What Is the Income Replacement Ratio?
The retirement income replacement ratio measures what percentage of your pre-retirement earnings your projected retirement income will replace. It is one of the most widely used benchmarks for judging whether your savings, pensions, and other income sources will support your lifestyle once you stop working. Financial planners often suggest aiming for 70%–85%, because some expenses (commuting, payroll taxes, retirement savings) typically fall after you retire.

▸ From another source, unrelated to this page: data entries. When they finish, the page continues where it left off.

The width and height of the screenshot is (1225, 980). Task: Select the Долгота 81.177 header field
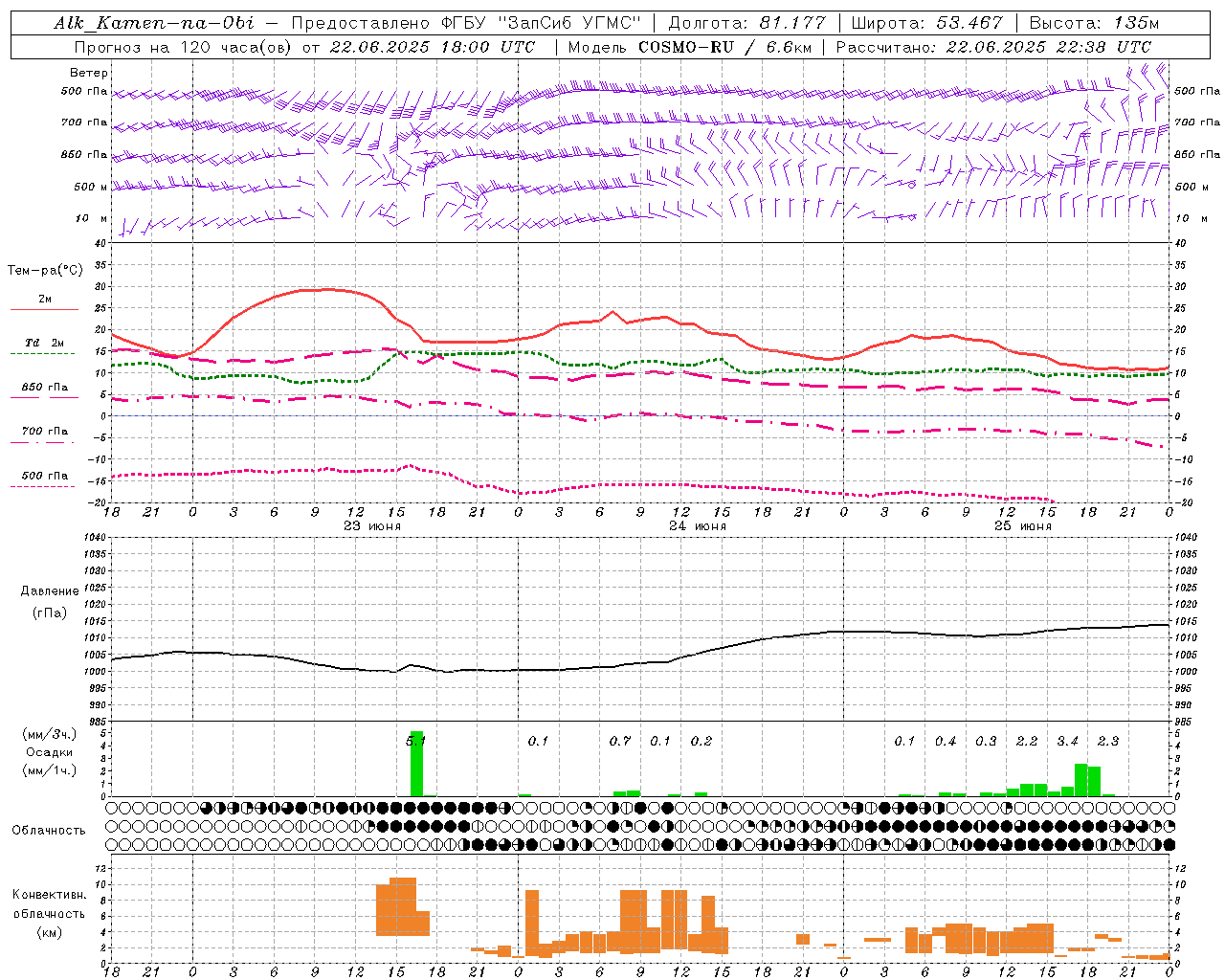click(x=746, y=23)
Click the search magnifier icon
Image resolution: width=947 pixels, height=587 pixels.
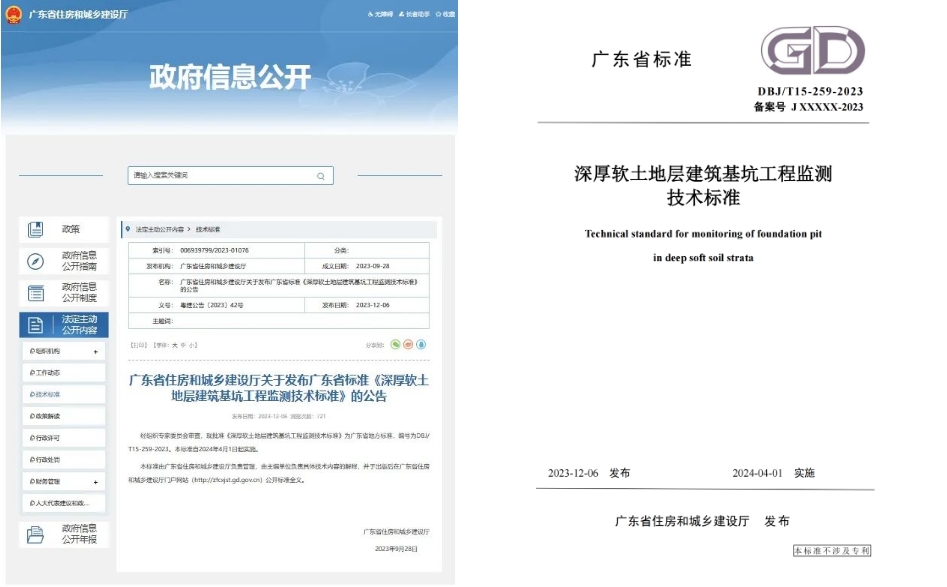pyautogui.click(x=321, y=176)
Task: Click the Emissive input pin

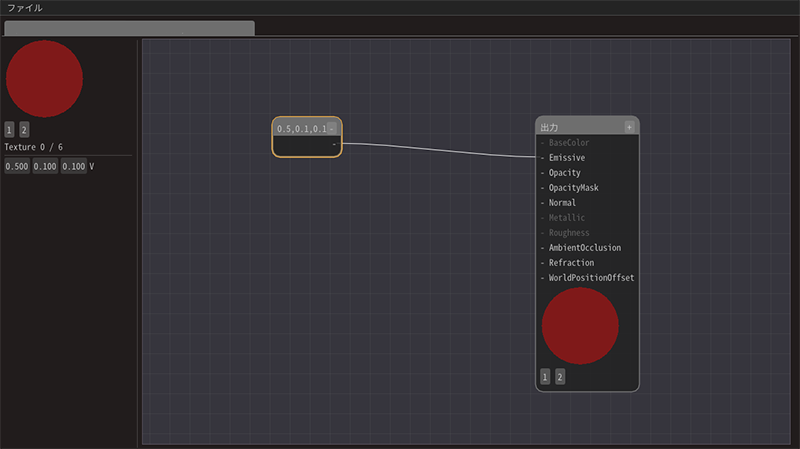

How to Use This Calculator
Enter your current (pre-retirement) annual income and your projected total annual income in retirement—including Social Security or state pension, workplace pensions, annuities, and withdrawals from savings. The calculator divides projected retirement income by pre-retirement income and multiplies by 100 to give your replacement ratio, then shows the gap to full (100%) replacement.
The Formula Explained
$$\text{Replacement Ratio} = \frac{\text{Projected Retirement Income}}{\text{Pre-Retirement Income}} \times 100$$ A ratio of 80% means you will have 80 cents of income for every dollar you earned while working. The income gap \((100\% - \text{ratio})\) highlights how much more income you might need to fully maintain your working-years standard of living.
Worked Example
Suppose your pre-retirement income is $80,000 and your projected retirement income is $60,000. The ratio is $$60{,}000 \div 80{,}000 \times 100 = 75\%.$$ That leaves an income gap of 25%, which is within the commonly recommended range and may still be comfortable depending on your expenses.
FAQ
What ratio should I target? Many advisors suggest 70%–85%, but the right figure depends on your expected spending, debts, and lifestyle.
Should I include taxes? For a clean comparison, use either gross figures for both inputs or net (after-tax) figures for both—just be consistent.
Can the ratio exceed 100%? Yes. If your retirement income is higher than your working income, the ratio will be above 100%, indicating a surplus.